Why does Princess Leia have a British accent in Star Wars? Retconned at last!

At long last, an original Star Wars (A New Hope) faux pas has been foiled, and it's thanks to fiction writer Claudia Grey. She's the author of the newest Star Wars book: Bloodlines, and she's taken aim with its main character Leia Organa. The problem? Leia speaks with a British accent in A New Hope while being interrogated by Grand Moff Tarkin. She never does that again. The solution? Grey says she meant to do that.

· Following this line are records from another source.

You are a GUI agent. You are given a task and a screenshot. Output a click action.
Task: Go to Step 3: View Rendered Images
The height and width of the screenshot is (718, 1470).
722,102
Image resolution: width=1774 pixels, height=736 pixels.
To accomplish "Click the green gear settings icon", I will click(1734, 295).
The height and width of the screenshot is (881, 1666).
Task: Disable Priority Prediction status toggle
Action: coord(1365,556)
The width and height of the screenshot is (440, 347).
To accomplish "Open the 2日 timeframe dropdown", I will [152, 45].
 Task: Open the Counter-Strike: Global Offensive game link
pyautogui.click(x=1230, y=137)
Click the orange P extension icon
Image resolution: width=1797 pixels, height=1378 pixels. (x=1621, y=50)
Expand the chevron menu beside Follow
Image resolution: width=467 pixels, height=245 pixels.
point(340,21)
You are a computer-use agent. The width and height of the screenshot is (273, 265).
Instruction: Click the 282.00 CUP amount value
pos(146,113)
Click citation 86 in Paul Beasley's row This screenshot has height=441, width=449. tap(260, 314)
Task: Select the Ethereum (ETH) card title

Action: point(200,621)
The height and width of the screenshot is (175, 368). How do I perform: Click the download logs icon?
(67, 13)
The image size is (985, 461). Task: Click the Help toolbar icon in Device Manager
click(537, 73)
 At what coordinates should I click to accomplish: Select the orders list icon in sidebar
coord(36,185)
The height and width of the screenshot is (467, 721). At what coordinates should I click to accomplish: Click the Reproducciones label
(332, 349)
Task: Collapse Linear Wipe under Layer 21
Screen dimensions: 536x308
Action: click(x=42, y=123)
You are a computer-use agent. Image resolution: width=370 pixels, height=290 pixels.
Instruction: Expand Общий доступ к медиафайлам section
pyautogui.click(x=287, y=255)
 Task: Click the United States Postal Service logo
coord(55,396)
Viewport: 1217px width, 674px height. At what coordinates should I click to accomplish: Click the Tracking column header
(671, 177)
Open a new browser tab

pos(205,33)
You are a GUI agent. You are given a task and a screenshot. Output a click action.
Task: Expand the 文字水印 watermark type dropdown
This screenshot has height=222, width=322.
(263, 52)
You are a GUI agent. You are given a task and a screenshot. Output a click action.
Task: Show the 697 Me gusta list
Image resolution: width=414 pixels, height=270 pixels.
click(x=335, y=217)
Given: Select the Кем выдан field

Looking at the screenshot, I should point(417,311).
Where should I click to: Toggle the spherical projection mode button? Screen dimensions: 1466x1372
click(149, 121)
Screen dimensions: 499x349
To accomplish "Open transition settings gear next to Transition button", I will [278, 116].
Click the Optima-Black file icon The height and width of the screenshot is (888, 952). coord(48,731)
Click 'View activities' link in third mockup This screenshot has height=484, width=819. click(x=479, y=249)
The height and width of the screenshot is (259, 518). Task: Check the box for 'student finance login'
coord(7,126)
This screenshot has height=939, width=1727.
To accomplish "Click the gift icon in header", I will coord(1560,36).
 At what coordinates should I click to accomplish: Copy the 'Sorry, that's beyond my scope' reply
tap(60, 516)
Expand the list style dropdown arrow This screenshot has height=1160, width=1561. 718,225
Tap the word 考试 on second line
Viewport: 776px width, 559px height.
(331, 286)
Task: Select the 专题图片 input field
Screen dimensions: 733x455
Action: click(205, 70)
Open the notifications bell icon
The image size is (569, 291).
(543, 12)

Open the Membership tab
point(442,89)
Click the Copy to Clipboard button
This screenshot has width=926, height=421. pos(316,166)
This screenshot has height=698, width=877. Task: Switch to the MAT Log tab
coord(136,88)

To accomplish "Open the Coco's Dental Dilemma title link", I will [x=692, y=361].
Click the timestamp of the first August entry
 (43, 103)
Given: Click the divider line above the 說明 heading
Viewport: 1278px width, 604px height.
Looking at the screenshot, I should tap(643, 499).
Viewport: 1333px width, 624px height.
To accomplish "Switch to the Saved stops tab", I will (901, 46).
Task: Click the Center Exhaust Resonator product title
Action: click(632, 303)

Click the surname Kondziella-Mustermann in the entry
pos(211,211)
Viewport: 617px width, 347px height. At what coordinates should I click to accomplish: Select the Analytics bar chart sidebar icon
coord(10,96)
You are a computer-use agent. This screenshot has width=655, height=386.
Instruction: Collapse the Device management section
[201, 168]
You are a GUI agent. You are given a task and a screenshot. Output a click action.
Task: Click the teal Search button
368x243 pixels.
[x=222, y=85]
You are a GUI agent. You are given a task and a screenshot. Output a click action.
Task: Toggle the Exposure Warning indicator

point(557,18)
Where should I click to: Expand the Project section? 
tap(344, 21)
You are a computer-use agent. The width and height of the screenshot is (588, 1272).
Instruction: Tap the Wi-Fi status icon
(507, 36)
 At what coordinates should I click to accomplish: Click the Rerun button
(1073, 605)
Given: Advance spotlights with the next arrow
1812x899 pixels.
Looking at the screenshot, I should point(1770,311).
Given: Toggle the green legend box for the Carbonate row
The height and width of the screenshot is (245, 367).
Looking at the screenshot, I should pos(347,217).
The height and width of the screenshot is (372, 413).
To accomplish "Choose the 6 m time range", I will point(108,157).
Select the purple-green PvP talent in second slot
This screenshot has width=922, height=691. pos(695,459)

That may not be true – but so what? As an author of modern Star Wars books, official books at that, Grey has the ability to go back and write in details for characters that were in previously released films. She needs to have her book – and the ideas within – approved by the heads of Star Wars lore, of course, but she's in the clear. She's done it. This is what's really, truly, entirely true in the Star Wars universe now.

It's what's called CANNON – another word for "Gospel Truth" if you're unfamiliar.

In an interview with EW this week Claudia Gray spoke about her upcoming novel Bloodline. Otherwise known as Star Wars: Bloodline, this book takes place after Return of the Jedi and before Star Wars: The Force Awakens.

In this book, a single moment's recollection has Leia's original British accent explained.

Apparently it was because of Peter Cushing's influence that had Fisher saying "slip through yor fingehs."

Have a peek at the video below to remind yourself of what this scene was – and what it means to you now. Feel any different?

We feel a bit more satisfied, to be sure.